§ Problem details
Answer these from the excerpt about Public Health England:
(a) In what year was Public Health England set up?
(b) According to reports, which program will Public Health England be merged with?
(c) In what month did Boris Johnson give the major speech criticizing "parts of government that seemed to respond so sluggishly"?

Excerpt provided Block Start

NHS Test and Trace boss Dido Harding is being tipped to head up the new organisation. (PA)

2 min read

Downing Street has said Whitehall needs to be “fit to cope” with future pandemics amid reports Public Health England will be scrapped and replaced after criticism of its handling of Covid-19.

Number 10 said it was important to “learn the right lessons” from the coronavirus crisis after it was reported this weekend that the under-fire body will be merged with the NHS Test and Trace programme to form a new National Institute for Health Protection.

PHE was only set up in 2013 as part of a major reorganisation of the NHS in England under the Conservative-led coalition government. 

Part of the rationale for that shake-up was to devolve power away from ministers.

But PHE has faced criticism for its response to the pandemic, with former Cabinet minister Iain Duncan Smith telling The Sunday Telegraph, which first reported on the plans, that “almost everything it has touched has failed”.

Boris Johnson meanwhile used a major speech in June to take aim at “parts of government that seemed to respond so sluggishly” to the crisis, in remarks that were widely interpreted as being about PHE.

Excerpt provided Block End
Dataset excerpt Block Start

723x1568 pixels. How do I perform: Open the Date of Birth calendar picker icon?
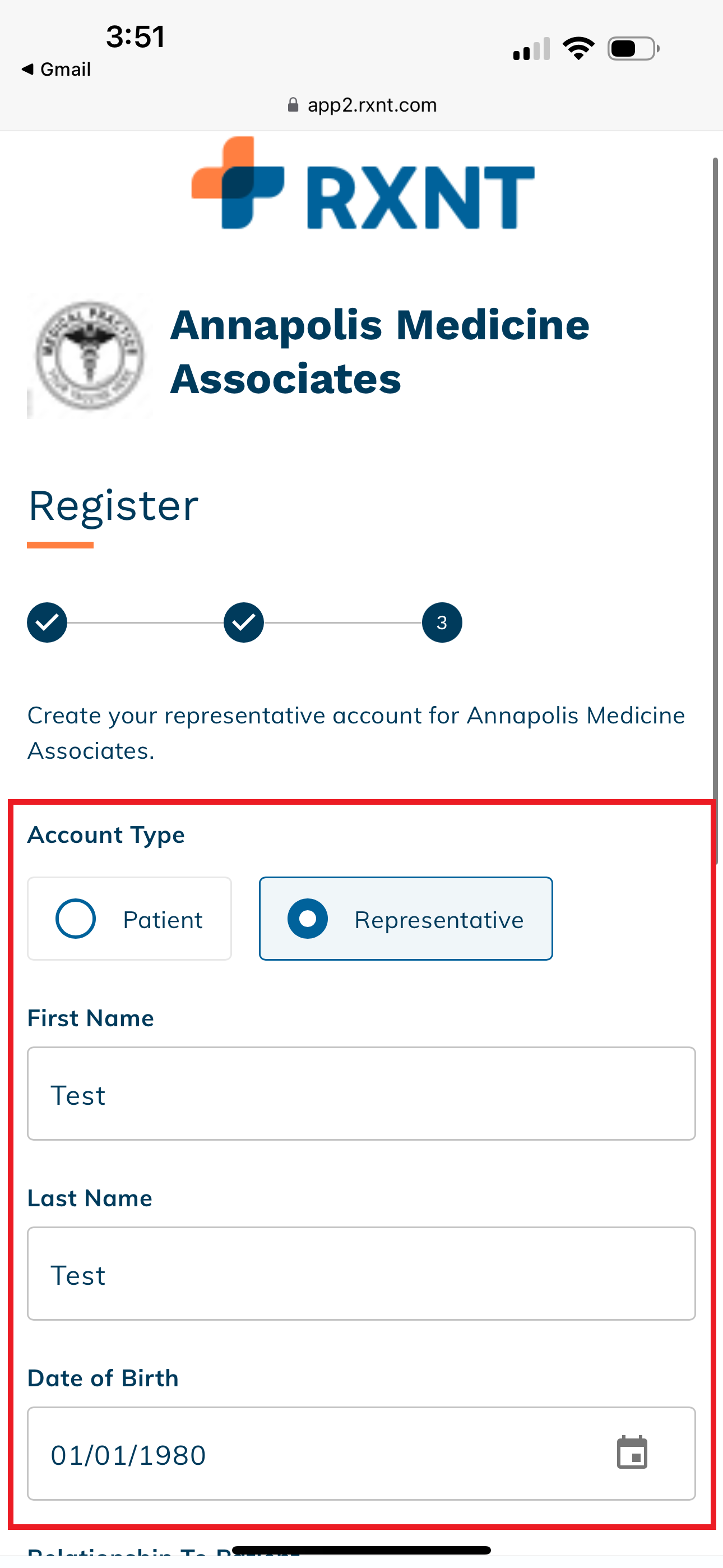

Dataset excerpt Block End

§ Finished task
(a) 2013
(b) The NHS Test and Trace program
(c) June